Не оборачиваясь, охранник произнес низким, раскатистым голосом:
– Ваш отказ отдать Икариума был замечен.
– В конце концов, - возразил Скрипач, - все зависело не от нас. Маппо...
– О да, Маппо, - отрезал охранник.– Этот Трелл... По всей видимости, он слишком долго путешествовал вместе с Ягутом. Однако в жизни существуют такие задачи, которые нельзя смешивать с дружбой. Старейшины очень сильно ранили Маппо, начисто разрушив его поселение, а всю вину возложив на Икариума. Они думали, что эта шутка произведет действенный эффект. Однако нужен был наблюдатель, не правда ли? Тот, кто возьмет на себя ответственность, а затем отдаст во имя этого собственную жизнь. Несколько месяцев Икариум ходил по земле в одиночестве, а это грозило очень большой бедой.
Эти слова достигли души Скрипача и начали разрывать ее в клочья. "Маппо полагает, что именно Икариум разрушил его родной город, убил семью, всех знакомых... Как же вы осмелились на подобное?"
– Азас работал над тем, чтобы захватить Икариума в свои руки, очень много времени, смертные, - человек обернулся, и путешественники увидели большие клыки, выпирающие из-под нижней губы. Зеленоватый оттенок морщинистой кожи делал его похожим на привидение, несмотря на теплый огонь камина. Глаза цвета грязного льда уставились на Скрипача.
Сапер не мог поверить своим собственным глазам - сходство было колоссальным. Каждую черту этого старика он уже видел раньше.
– Мой сын должен быть остановлен: его ярость является ядом, - произнес Ягут.– Ответственность, которая лежит на человеке, не может быть предана дружбой... На нее не может повлиять даже кровное родство.
– Мы приносим свои извинения, - тихо произнесла Апсала после значительной паузы, - однако среди тех людей, которые находятся сейчас здесь, нет ни одного, который бы имел подобное задание.
Холодные нечеловеческие глаза пристально уставились на девушку.

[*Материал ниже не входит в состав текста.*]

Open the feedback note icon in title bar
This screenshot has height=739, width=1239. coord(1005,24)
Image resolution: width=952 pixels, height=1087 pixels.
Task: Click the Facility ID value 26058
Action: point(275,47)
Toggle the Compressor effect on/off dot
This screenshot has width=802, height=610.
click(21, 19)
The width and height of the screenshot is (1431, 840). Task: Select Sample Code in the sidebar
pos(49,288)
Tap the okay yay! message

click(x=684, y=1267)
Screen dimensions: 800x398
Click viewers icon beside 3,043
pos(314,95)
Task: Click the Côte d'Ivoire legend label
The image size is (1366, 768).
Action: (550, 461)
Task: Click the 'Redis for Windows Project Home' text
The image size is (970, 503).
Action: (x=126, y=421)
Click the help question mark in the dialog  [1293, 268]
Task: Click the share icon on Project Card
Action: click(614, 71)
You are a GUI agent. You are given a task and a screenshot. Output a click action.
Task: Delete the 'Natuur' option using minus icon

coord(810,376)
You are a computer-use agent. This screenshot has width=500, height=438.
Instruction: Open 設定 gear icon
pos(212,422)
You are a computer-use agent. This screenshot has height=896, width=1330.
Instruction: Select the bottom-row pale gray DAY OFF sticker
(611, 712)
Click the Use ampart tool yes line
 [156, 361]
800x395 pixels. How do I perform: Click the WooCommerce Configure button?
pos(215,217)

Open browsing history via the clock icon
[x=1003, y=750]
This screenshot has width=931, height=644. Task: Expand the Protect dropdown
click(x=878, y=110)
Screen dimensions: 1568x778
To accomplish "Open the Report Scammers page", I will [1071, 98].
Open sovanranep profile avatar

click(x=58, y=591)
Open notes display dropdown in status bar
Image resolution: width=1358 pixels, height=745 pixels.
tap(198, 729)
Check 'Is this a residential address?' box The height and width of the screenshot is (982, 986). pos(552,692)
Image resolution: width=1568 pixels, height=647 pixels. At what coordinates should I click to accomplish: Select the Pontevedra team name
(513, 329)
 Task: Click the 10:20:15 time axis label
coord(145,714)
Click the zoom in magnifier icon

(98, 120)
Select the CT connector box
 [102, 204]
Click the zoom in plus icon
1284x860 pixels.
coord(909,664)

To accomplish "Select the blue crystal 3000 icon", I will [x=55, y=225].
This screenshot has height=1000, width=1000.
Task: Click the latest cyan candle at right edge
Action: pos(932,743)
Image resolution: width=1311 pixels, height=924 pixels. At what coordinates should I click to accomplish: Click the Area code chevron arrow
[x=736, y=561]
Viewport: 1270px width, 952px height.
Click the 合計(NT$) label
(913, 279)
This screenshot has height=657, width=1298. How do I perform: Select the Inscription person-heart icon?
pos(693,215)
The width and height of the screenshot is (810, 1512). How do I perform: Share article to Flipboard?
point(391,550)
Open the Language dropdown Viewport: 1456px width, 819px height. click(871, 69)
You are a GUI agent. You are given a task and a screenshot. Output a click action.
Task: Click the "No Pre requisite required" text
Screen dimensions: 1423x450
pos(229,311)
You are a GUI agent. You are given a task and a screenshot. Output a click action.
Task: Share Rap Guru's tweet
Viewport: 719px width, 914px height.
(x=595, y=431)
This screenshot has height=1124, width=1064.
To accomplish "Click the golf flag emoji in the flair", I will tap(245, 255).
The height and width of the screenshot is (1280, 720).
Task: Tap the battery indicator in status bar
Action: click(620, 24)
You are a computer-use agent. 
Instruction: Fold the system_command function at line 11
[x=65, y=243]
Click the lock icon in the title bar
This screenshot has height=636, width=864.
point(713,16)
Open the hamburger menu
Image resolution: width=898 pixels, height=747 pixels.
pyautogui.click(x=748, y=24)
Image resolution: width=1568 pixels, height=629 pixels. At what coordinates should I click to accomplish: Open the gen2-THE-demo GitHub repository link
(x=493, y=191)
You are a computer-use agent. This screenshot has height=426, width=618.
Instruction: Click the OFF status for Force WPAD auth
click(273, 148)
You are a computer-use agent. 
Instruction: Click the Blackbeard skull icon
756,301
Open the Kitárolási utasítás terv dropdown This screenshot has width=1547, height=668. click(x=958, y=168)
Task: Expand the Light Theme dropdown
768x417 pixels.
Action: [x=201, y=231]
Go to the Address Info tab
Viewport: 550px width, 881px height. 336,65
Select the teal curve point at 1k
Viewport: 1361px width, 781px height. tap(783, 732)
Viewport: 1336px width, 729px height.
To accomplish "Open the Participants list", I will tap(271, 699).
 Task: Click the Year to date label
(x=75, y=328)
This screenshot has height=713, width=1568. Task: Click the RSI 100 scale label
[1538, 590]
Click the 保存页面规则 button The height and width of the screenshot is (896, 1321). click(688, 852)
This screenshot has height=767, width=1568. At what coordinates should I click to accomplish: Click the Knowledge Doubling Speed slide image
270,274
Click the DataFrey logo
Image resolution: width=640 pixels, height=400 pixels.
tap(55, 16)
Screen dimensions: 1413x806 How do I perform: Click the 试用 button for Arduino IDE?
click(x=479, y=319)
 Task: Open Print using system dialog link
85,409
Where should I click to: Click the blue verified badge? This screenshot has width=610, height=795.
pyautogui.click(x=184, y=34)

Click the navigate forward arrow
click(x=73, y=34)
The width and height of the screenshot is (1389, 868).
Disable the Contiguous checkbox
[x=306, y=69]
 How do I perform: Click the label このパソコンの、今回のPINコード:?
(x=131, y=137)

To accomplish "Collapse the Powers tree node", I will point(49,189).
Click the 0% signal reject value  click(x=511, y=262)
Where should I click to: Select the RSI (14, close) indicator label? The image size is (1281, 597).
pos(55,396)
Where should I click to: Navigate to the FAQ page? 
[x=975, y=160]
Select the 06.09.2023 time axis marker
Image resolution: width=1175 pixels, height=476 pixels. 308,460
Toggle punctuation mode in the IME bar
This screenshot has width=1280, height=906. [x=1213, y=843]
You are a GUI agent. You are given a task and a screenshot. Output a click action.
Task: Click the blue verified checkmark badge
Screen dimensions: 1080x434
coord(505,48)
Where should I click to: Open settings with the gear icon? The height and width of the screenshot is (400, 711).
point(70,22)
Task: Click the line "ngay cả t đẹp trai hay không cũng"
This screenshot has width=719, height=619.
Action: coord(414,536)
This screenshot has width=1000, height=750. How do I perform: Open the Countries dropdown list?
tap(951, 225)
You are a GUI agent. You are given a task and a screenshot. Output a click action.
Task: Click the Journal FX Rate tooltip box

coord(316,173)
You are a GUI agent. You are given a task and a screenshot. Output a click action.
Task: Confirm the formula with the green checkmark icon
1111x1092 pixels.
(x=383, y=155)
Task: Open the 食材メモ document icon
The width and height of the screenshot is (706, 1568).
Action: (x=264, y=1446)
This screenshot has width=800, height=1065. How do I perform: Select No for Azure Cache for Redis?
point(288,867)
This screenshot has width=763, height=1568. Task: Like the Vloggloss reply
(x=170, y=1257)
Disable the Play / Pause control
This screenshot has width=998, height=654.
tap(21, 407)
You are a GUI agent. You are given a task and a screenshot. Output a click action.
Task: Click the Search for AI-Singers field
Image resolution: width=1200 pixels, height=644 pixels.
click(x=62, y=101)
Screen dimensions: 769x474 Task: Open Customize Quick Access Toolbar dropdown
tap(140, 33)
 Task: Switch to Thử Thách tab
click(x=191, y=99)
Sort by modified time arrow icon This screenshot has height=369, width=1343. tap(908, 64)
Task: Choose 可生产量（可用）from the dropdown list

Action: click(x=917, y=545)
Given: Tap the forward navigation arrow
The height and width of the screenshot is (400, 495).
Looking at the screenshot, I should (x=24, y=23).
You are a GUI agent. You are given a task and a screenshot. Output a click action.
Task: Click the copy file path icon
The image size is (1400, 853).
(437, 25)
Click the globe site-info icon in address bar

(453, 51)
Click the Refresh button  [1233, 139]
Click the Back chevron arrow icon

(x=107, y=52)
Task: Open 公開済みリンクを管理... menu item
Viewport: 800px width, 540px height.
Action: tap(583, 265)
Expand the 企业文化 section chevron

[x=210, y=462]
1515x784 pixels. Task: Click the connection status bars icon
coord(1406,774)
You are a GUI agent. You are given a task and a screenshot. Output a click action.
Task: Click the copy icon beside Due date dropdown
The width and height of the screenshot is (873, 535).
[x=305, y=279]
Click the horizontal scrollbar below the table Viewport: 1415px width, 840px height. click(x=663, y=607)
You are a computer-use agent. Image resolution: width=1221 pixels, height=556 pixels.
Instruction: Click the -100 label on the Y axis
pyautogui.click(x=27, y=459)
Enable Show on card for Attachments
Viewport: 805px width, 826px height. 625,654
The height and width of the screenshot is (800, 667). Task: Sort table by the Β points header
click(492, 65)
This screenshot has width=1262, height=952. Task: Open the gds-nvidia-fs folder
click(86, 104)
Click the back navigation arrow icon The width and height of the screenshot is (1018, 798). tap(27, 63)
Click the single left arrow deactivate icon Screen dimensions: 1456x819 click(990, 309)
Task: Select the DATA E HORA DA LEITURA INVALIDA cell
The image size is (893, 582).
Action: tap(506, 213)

– Возможно, ты и права. Настало мое время просить прощения... Надеюсь на это.
– Но почему?– зашептал Скрипач.– Почему на Икариуме лежит такое проклятье?
Старик тряхнул головой, а затем вновь резко обернулся к огню.
– Разрушенные пути - это очень опасная штука. Разрушая один из них, ты делаешь нечто большее. Мой сын искал возможность освободить меня из-под влияния Азаса и потерпел неудачу... Он повредил Путь, а сам того не понял. Теперь Икариум никогда не узнает, что я нахожусь здесь. Среди всего множества королевств существуют только четыре места, где Ягуты способны жить в мире - ну, или в некотором подобии мира. В отличие от вашего населения, мы стремимся к одиночеству, и только это нас и спасает.